With the best defence in the league, it’s hardly a shock that the players central to Tottenham’s new found solidity at the back are being lauded as widely as they are, all the while being linked with big money moves to clubs with endless resources and inferior talent.
Hugo Lloris been linked with a move away from Spurs from the very moment he arrived at the club, and the same can be said of Toby Alderweireld, too. Danny Rose and Kyle Walker – the twin reasons behind the success of Mauricio Pochettino’s dalliances with playing three at the back – have been through the rumour mill themselves, with the South Yorkshire duo quite comfortably the two outstanding players in the their position in the division on current form.
Jan Vertonghen, however, has been celebrated far less. What’s been missed is that, to allow the other players around him to flourish, Vertonghen has actively remodelled his game to be far more measured and conservative, sacrificing his own instincts to attack and roam for the greater good of the team.
A drastic change, his arrival from Ajax was underlined by his tag as a goalscoring defender, and he more than lived up to his billing in his first season at the club. Not only the primary target from set plays, he would often carry the ball out of defence at speed, play a one-two with a man in space and continue on his run in to the box - sort of like you would if you were 5-0 up on FIFA against one of your mates, and really intent on pissing them off as much as possible.
An all-action centre half, he quickly won fans over with his positive ball playing style, diving in to clean slide tackles, blocking shots at will and overnight emergence as the leader of Tottenham’s defence.
That said, however, his first few years were marred by managerial changes, loss of momentum and a lack of talent around him. Much like many others, if it weren’t for the appointment of Mauricio Pochettino, he’d likely have moved on from the club after the Tim Sherwood fiasco, and few could’ve blamed him. After all, it’d taken Spurs under a year to go from aspirational club with a vision to being about as appealing as flying with United Airlines, and Vertonghen still had his best years ahead of him.
Having adapted his game, Vertonghen has gone from lead singer of the band to rhythm guitarist and, to his credit, it’s been with minimal fuss. Usually in these sorts of situations there are rumours of dissatisfaction and agents will leak stories to the press to alert other clubs of a player’s availability, but in this case, it’s a change that’s come to pass without so much as a whisper.
Naturally, of course, it helps that Vertonghen hasn’t had to adjust his game to accommodate just anybody – his partnership with Toby Alderweireld predates their Tottenham days, and it just goes to show how good the players are together that they’re able to tweak performances accordingly to get the best possible results.
The sacrifices Vertonghen has made in his game withstand not only an eye test for those that have watched him play these past few years, but are also born out in the numbers he’s producing. In his first few seasons, he averaged his highest number of tackles, interceptions, clearances, shots and goals per-game in his Tottenham career, while those figures are far more reserved now.
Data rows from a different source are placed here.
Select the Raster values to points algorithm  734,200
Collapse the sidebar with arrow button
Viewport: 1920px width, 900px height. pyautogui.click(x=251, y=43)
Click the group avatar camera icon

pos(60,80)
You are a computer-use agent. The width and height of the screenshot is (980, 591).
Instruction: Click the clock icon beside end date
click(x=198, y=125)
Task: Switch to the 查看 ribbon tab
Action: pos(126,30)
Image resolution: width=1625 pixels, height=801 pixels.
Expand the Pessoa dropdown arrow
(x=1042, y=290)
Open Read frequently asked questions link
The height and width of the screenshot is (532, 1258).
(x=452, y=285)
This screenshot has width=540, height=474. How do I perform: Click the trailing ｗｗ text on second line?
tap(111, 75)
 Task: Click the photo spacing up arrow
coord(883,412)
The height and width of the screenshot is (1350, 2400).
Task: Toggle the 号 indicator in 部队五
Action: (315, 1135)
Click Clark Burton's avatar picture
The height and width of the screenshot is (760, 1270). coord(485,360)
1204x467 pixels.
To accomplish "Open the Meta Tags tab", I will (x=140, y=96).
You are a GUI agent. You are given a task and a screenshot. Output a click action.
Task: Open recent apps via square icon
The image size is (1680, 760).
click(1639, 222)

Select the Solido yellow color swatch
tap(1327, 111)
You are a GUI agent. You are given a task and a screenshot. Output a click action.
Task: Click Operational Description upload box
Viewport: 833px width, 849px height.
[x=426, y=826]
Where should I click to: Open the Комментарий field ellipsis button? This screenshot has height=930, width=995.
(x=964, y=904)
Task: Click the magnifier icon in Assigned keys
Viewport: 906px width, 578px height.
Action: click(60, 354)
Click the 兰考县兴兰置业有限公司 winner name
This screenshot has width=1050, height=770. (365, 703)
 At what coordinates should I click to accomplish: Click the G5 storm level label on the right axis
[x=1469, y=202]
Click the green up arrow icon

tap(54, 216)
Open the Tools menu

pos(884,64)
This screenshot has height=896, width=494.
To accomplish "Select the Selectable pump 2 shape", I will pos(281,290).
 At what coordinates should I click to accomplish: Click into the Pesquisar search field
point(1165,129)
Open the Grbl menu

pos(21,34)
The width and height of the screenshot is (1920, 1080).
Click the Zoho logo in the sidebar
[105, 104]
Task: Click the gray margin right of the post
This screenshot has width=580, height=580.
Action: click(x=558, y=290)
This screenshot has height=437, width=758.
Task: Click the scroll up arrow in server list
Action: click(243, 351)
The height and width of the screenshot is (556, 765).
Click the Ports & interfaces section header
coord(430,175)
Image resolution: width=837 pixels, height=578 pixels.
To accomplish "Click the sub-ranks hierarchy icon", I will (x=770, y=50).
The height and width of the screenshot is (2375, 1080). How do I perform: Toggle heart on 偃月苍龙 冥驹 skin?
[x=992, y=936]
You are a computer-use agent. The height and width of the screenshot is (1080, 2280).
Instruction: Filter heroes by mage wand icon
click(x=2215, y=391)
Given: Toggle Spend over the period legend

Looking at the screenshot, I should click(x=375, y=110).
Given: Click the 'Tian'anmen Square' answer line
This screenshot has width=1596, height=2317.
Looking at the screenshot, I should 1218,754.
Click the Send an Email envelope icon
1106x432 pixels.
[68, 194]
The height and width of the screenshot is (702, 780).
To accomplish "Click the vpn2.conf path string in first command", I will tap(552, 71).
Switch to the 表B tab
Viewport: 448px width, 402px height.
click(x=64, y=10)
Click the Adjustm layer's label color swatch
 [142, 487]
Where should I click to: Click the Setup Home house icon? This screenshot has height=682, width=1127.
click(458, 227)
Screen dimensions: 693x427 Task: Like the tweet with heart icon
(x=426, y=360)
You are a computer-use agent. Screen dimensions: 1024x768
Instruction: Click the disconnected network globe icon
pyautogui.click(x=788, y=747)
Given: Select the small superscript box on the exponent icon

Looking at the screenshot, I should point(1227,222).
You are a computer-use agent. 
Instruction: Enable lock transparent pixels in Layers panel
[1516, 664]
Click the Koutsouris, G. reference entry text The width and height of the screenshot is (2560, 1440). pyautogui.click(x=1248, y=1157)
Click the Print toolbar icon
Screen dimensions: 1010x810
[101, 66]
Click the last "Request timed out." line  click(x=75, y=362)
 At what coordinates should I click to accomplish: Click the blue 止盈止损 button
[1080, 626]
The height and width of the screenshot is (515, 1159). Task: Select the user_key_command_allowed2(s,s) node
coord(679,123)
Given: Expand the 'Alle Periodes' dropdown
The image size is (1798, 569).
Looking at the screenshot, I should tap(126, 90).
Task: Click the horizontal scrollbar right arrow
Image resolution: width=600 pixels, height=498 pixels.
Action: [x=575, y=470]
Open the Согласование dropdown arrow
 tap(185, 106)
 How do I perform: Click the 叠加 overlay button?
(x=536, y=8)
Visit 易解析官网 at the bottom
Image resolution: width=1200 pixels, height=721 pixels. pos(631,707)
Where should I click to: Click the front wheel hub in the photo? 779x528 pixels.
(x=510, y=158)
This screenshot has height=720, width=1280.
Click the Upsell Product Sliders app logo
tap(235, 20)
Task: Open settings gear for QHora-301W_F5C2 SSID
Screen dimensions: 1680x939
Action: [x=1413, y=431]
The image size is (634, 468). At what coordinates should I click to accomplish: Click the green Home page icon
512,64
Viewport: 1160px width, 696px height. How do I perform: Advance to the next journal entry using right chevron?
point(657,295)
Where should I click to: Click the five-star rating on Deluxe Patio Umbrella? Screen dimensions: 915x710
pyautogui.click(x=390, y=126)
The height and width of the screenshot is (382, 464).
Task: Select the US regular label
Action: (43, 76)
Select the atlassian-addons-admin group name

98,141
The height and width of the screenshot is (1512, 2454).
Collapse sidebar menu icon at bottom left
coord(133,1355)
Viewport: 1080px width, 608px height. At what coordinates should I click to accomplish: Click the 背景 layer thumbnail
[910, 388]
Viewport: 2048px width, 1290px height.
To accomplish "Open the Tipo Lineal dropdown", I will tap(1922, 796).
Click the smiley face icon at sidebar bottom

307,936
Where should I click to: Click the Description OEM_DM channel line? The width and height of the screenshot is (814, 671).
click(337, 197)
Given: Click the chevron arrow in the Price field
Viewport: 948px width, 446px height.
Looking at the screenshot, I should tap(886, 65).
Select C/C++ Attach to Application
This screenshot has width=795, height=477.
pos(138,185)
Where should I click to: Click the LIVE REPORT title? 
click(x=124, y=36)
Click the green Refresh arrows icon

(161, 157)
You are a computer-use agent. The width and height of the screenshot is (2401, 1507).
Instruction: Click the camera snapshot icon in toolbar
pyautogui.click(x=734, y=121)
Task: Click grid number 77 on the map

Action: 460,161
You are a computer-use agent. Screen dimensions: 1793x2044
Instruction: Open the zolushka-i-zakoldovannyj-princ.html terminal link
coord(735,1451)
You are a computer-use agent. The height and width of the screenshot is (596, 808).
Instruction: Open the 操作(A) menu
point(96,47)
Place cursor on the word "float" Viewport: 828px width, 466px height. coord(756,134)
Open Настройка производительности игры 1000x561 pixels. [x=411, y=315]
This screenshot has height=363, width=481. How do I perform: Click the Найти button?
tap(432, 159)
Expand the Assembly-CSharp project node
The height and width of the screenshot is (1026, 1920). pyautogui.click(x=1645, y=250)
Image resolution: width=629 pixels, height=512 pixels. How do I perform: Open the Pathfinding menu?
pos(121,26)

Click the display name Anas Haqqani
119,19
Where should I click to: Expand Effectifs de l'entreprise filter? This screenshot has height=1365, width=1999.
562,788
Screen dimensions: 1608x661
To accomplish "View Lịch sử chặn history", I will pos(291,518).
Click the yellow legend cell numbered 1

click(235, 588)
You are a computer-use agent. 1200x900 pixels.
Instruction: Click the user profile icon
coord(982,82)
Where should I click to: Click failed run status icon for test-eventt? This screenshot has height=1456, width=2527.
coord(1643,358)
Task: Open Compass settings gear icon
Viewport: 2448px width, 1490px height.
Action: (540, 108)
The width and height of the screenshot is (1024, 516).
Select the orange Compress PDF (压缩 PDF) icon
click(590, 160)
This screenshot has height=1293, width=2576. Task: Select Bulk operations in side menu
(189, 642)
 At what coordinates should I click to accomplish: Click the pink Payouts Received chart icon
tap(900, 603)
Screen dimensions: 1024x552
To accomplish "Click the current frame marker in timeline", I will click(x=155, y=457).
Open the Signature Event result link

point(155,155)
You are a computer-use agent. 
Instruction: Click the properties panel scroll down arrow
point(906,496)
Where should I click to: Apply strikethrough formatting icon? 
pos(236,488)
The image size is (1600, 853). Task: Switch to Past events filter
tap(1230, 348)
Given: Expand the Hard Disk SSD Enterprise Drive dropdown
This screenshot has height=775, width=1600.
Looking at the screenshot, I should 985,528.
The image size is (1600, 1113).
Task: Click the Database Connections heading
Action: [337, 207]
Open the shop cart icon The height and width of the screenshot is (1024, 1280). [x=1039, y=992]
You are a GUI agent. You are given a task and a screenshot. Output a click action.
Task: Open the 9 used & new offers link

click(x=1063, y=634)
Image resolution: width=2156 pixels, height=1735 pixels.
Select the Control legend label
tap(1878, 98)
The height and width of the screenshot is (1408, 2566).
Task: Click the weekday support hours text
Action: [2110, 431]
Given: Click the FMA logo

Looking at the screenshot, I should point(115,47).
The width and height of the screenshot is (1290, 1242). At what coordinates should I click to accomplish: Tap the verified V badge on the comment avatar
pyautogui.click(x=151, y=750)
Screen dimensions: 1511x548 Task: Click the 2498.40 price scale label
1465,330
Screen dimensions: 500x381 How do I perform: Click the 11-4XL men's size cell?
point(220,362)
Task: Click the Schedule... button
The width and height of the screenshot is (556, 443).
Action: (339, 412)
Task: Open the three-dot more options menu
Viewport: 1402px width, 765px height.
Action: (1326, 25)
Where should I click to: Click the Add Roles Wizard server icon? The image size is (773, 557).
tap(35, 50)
In their place, he now wins more aerial duals than he ever has done previously, dives in to far less tackles and has drastically toned the erratic nature of how he both passes and shoots. In fact, where distribution is concerned, he’s actually passing the ball further, forwards and more frequently than he ever has done in the past, illustrating the journey he’s made from maverick to role player.
As well as just reflecting well on himself, his change in performance and behaviour is yet another success for Mauricio Pochettino and his coaching team. Around the time of Andre Villas-Boas leaving the club and Tim Sherwood being brought in, Vertonghen’s level of performance drastically fell, and it was visibly more to do with effort and care than it was ability.
While some targeted him directly, questioning his body language, commitment and attitude, it’s clear from both the fallout from that period and the subsequent change in Vertonghen’s general demeanour that whatever the issue was had far more to do with a wider issue present within the club at the time, rather than being individual.
One of many first team players to have extended his deal with the club, Vertonghen has spent his prime years with Tottenham, and while links with the likes of a move to Barcelona still come-and-go whenever there’s a slow news day, his immediate future in to his early 30s has had an anchor attached to it.
It’s understandable, given the other transformations at the club over the past few years, that Vertonghen hasn’t received the credit he deserves. The story of an attack-minded defender accepting that less is more doesn’t quite arouse attention in the same way Dele Alli or Harry Kane do, but in the wider scheme of things, it’s no less important.
Upon signing his deal in December, the player himself might’ve put it best when he said: “It feels great to be a little part of the big part Tottenham is”, acknowledging his position within a growing club. While his first year coincided with the club’s highest ever Premier League points total and the emergence of Gareth Bale as one of the greatest players on the planet, it didn’t take long for that particularly journey to hit a few fairly severe speed bumps.
Back when he first joined in 2012, he would have been sold on a project detailing a new stadium build, aspirations of regular Champions League football and, in time, being part of the conversation where league titles are concerned. Five years later, it looks as if Spurs are finally looking to make good on that vision.